Striking Verizon workers back on the job fed much of the gains as 45,000 of the telecom giant's employees came off the picket lines and the unemployment rolls.

Average hourly earnings in September rose slightly to $23.12.

"In the big picture, today’s reading soothes recessionary fears," said Andrew Wilkinson, chief economic strategist at Miller Tabak in New York.

The enthusiasm, albeit muted, was not universally shared.

"The September performance is more of a dead cat bounce than real progress," Peter Morici, economist at the University of Maryland, said in a snap analysis. "Jobs creation will remain inadequate to keep unemployment from falling in the months ahead, especially considering the mass layoffs recently announced in banking and pharmaceuticals that will be effected in the months ahead."

Long-term unemployment remains a problem, as the average duration of joblessness ticked up to a new record of 40.5 weeks.

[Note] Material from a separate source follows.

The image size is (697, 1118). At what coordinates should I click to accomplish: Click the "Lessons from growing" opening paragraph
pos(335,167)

The number of those out of work for more than 20 weeks rose 208,000 to 6.24 million.

The manufacturing sector shed 13,000 jobs, posting a drop for the second month in a row. But the household survey, which is a more methodical count that doesn't utilize estimations in the way the larger survey does, showed a net job creation of 137,000.

The level of unemployed people remained unchanged, though, at 14 million.

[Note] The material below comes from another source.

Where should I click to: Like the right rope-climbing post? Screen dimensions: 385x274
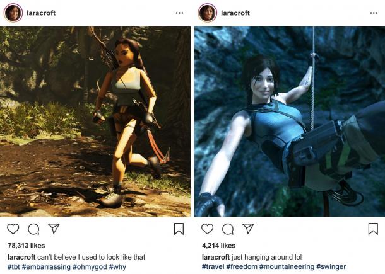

The more encompassing unemployment rate, which includes those out of work but not actively looking for employment, jumped to 16.5 percent.

As governments continue to grapple with deficit problems, public sector cuts are weighing on the jobs picture.

For September, the total government job loss came in at 34,000, which is actually below average for recent months.

Still, the report remained consistent with an economy that is treading water and unlikely to be able to lower the unemployment report substantially.

"Employers are not going to step up hiring unless demand picks up. But consumers are not going to spend more until employment strengthens," said Kathy Bostjancic, director of macroeconomic analysis for The Conference Board. There is no help on the way from monetary or fiscal policy, at the federal, state, or local level. "This all adds up to a labor market that will continue to struggle to deliver even modest gains this autumn or winter."

The average work week edged higher to 34.3 hours while average hourly earnings increased by 0.2 percent over the past month, which brings annualized growth to 1.9 percent, which is just below the rate of inflation.